» What to produce
In the data that follows, find the line with "Where should I click to: Disable the Checklist"; transcribe it, every later line up to the one with "Given: Remove the", and that line as well, exactly and with no others.

» Extracted entries
---

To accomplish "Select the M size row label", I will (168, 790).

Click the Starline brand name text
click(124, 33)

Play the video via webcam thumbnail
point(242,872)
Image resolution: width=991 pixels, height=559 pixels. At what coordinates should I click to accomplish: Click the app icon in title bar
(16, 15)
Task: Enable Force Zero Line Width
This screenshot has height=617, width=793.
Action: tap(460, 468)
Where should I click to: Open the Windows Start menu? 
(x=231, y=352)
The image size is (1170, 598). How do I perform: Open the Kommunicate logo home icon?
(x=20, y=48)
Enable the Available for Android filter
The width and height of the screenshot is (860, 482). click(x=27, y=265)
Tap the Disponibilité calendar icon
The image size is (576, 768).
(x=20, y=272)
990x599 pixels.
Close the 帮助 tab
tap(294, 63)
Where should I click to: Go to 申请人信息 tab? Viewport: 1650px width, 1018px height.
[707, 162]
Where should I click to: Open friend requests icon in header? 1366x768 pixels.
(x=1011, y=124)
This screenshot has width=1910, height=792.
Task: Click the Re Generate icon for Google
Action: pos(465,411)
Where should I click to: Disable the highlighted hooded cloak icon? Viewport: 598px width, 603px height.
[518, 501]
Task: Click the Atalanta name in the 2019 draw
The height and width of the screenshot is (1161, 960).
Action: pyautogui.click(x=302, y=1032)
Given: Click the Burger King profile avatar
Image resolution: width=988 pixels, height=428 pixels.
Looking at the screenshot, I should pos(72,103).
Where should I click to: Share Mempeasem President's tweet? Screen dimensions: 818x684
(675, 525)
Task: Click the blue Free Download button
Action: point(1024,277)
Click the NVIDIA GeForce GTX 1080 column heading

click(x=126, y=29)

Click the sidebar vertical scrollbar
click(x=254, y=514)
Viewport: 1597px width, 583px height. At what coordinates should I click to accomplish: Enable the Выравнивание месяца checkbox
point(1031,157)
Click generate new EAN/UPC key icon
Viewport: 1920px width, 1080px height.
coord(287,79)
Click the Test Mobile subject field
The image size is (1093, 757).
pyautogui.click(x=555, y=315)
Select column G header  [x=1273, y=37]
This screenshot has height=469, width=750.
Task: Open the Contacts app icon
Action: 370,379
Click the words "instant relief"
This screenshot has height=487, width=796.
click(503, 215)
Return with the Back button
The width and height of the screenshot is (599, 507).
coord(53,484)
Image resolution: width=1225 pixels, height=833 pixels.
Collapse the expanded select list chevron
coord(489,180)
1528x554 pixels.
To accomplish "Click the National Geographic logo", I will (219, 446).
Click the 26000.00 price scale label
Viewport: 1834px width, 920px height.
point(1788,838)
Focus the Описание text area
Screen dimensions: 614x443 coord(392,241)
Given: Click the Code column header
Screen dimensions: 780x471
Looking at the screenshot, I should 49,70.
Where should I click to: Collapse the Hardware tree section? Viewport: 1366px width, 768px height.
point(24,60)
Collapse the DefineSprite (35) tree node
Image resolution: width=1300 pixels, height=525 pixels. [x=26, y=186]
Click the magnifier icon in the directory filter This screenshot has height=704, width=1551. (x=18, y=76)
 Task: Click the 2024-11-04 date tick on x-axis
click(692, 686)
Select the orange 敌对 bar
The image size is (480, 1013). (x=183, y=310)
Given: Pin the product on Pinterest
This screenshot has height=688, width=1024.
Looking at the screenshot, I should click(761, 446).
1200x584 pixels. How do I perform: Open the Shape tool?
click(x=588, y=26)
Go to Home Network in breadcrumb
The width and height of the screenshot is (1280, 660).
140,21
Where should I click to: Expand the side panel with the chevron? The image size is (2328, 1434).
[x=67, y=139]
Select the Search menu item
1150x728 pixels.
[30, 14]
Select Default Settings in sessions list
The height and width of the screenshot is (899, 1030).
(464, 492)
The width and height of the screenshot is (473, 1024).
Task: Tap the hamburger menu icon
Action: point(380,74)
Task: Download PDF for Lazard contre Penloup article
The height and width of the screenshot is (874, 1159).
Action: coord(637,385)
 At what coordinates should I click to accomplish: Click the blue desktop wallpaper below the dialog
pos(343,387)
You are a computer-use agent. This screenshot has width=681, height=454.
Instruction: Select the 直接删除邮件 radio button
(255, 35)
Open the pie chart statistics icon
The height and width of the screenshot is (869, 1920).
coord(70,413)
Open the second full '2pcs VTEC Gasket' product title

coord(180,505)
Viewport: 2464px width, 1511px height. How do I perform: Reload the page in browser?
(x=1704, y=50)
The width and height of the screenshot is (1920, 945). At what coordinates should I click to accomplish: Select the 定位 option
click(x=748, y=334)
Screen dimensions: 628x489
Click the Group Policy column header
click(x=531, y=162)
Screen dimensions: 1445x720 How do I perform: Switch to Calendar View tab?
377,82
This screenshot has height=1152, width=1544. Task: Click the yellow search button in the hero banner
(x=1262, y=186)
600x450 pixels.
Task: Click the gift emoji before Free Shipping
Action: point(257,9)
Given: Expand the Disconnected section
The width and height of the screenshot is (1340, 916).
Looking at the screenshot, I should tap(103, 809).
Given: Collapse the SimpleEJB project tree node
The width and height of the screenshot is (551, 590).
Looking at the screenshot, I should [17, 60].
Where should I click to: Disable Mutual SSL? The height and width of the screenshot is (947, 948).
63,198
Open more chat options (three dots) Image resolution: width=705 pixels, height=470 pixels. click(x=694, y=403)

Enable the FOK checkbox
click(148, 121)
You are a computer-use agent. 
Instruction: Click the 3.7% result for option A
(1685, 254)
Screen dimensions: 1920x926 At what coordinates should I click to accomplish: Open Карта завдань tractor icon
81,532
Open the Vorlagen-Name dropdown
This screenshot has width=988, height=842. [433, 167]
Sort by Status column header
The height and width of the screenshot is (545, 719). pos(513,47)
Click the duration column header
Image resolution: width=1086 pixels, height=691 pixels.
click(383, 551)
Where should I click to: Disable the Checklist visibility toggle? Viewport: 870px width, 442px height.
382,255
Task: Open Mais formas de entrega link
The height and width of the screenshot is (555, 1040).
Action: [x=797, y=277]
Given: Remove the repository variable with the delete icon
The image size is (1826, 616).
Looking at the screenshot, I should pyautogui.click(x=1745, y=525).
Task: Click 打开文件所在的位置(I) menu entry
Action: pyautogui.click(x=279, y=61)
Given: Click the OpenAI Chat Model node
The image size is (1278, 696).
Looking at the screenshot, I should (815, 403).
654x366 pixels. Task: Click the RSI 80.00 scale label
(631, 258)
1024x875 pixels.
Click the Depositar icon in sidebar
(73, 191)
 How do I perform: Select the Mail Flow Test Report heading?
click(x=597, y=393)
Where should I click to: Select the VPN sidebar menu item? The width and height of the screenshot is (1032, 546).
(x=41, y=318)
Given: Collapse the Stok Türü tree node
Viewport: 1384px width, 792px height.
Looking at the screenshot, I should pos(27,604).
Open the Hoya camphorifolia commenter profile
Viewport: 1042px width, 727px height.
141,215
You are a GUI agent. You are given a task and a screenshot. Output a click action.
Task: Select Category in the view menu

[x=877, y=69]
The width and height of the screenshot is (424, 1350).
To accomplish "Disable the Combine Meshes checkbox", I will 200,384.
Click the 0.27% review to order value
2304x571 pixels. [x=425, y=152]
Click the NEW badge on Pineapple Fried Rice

---

» Response to this exercise
Where should I click to: Disable the Checklist visibility toggle? Viewport: 870px width, 442px height.
382,255
Task: Open Mais formas de entrega link
The height and width of the screenshot is (555, 1040).
Action: [x=797, y=277]
Given: Remove the repository variable with the delete icon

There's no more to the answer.